Task to complete
Where a line holds the word "chart", copy it from the records.

[Data shown]

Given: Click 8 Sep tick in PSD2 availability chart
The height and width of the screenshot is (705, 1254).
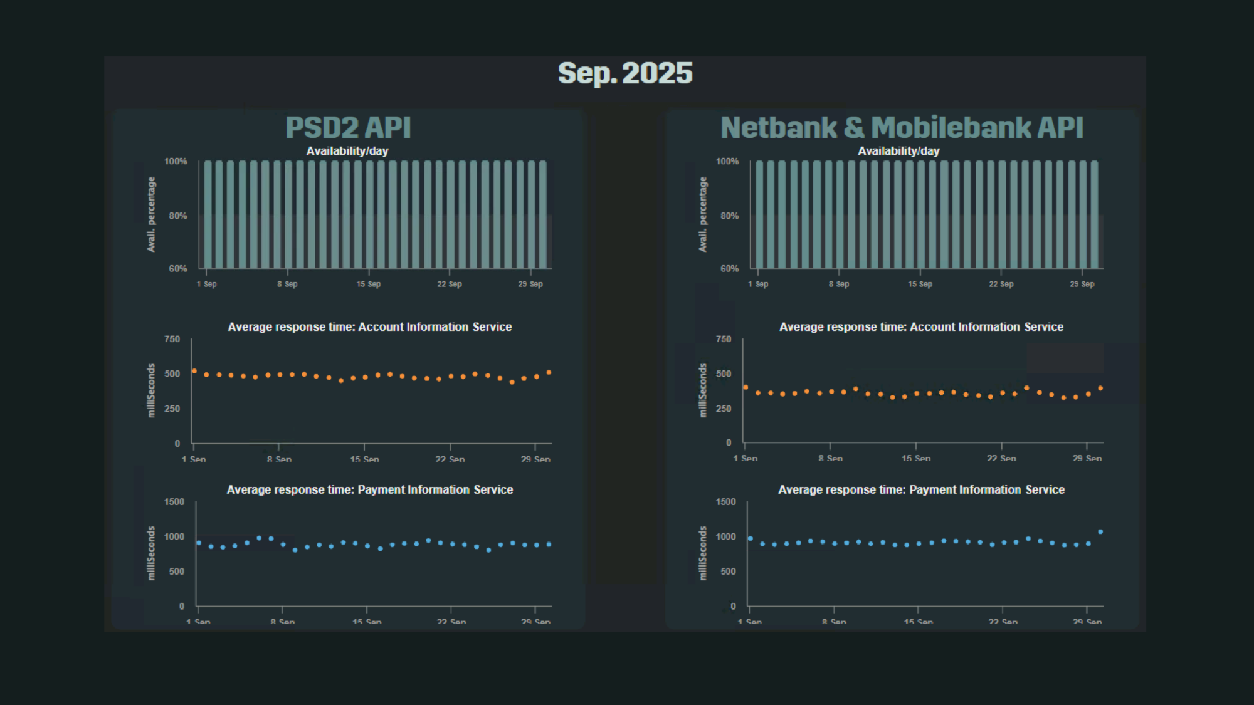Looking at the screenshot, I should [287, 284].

[/Data shown]
[Data shown]

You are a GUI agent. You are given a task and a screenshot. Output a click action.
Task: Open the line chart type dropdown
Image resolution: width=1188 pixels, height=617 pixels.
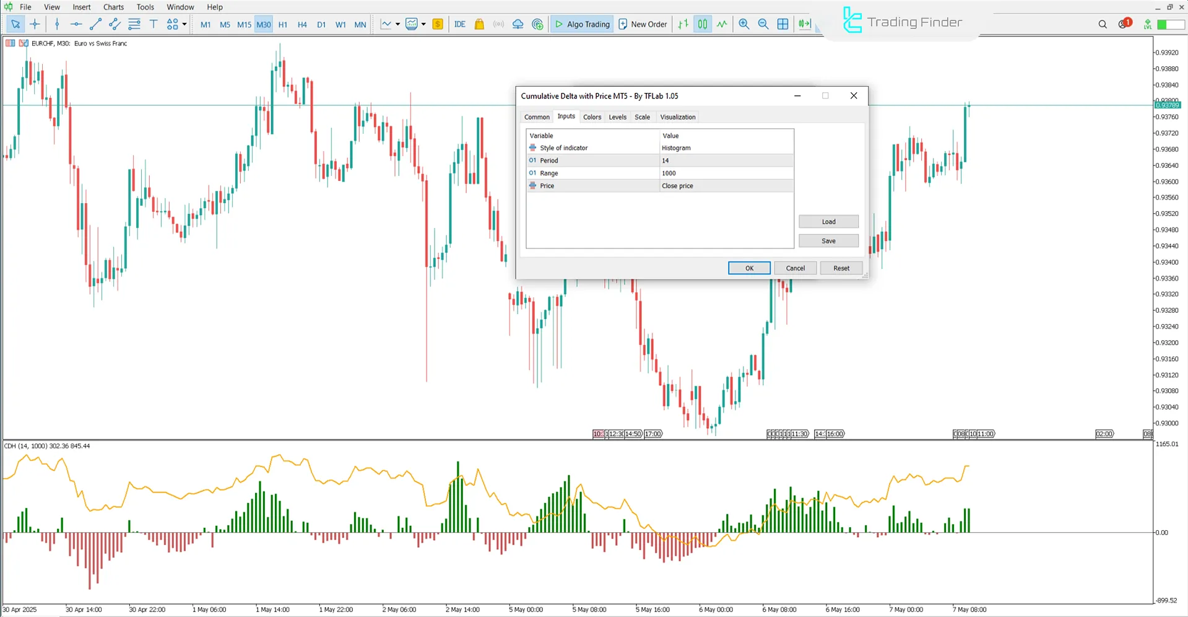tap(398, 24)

[/Data shown]

Task answer
Given: Click 8 Sep tick in PSD2 availability chart
Task: Open the line chart type dropdown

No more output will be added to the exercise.